I've cought some lane out there but not a fattie like that. I've never scubud in the area but I'd be willing to bet that in the spring on a rocky outcrop, a sharp drop off could easily harbour snapper species. Talk to some of the galveston locals they'd be the most informative. Or call Capt. Mickey tomorrow morning. Don't get me wrong, I'd love to catch a fat red at the jetties. BTW was she full of eggs.



daparson said:


> Laughing ... I have no doubt they have been caught before - but really just trying to find some sort of rhyme or reason on how rare. One earlier poster knew a diver said they had seen quite a few snapper on dives around the Jetty ... curious as to why more haven't been caught.
> 
> I read one article that said snapper sometime follow a rig in ... who knows? But the more information ... the more informed a person can be. The more information, the more effective ... and lucky a person might become! (smile)
> 
> ...


----------



## Wakerider1424 (Nov 25, 2007)

galvetraz said:


> I've cought some lane out there but not a fattie like that. I've never scubud in the area but I'd be willing to bet that in the spring on a rocky outcrop, a sharp drop off could easily harbour snapper species. Talk to some of the galveston locals they'd be the most informative. Or call Capt. Mickey tomorrow morning. Don't get me wrong, I'd love to catch a fat red at the jetties. BTW was she full of eggs.


Texas state record Goliath was taken at the Freeport Jetties...would make me think there could be some red 'nappa!


----------



## omidian (Nov 6, 2007)

Hello all,

My 1st post here but I have been reading this sight for a little while.

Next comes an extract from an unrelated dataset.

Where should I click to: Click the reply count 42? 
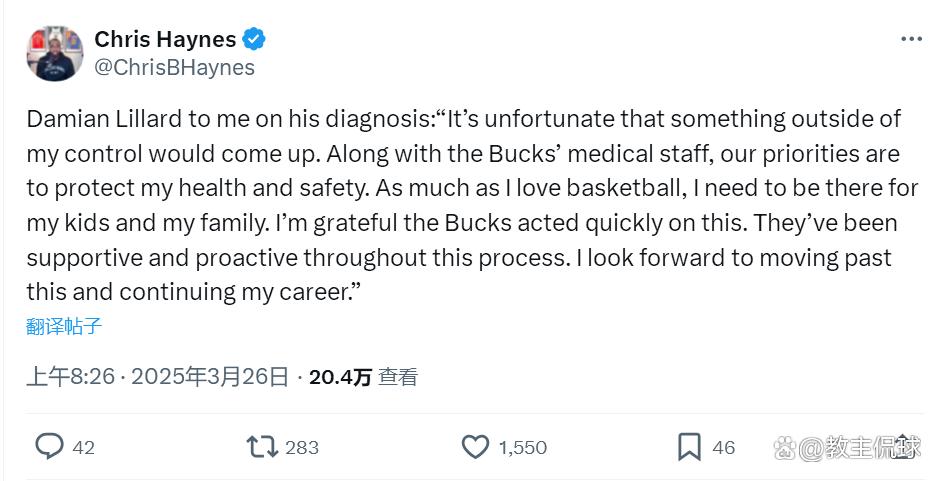coord(84,447)
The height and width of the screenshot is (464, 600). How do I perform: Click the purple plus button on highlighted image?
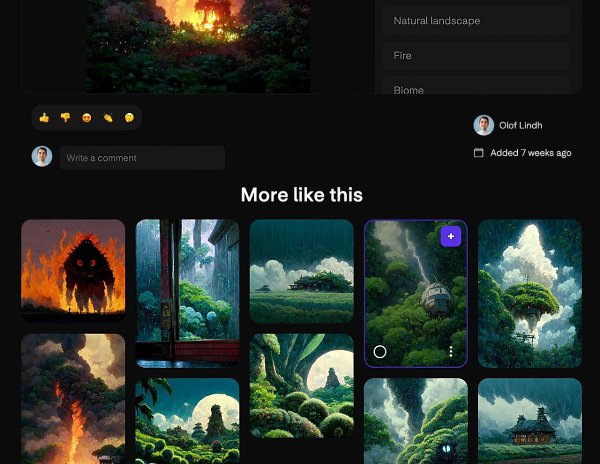[x=451, y=236]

I have seen 2 Red Snapper caught off the South Jetty last august, it was in a 23" boat, it was a older man and woman probably in their late 60's. As they brought them up they just looked at us smiled, waved, and tossed them back into the sea. They were easily over the minimum length and looked pretty fat.

Anyhow just thought I would chime in on this cool subject.

Happy fishing
Omi


----------



## daparson (Dec 4, 2004)

*Eggs*



galvetraz said:


> I'd love to catch a fat red at the jetties. BTW was she full of eggs.


Just got back from a Teaching Trip in New Mexico - I talked with Dewey - he cleaned the Red Snapper and did not see any eggs in the Snapper. We always try and do what is best for fish we catch, but this was one time there was no debate about keeping the fish. I was told it tasted wonderful!

Fish Hard!

Mark


----------



## ol billy (Jun 14, 2005)

Very cool on the snapper!


----------



## ricpan (Oct 28, 2004)

*Grouper*

As for as the state Goliath Grouper "Jewfish" record and then World Record was caught off Galveston by my Uncle Gus Pangarakis.


----------



## galvetraz (Nov 29, 2005)

No doub't she was tasty. Prob. taste like a bay snapper. Bet the nest was consumed though.



daparson said:


> Just got back from a Teaching Trip in New Mexico - I talked with Dewey - he cleaned the Red Snapper and did not see any eggs in the Snapper. We always try and do what is best for fish we catch, but this was one time there was no debate about keeping the fish. I was told it tasted wonderful!
> 
> Fish Hard!
> 
> Mark


----------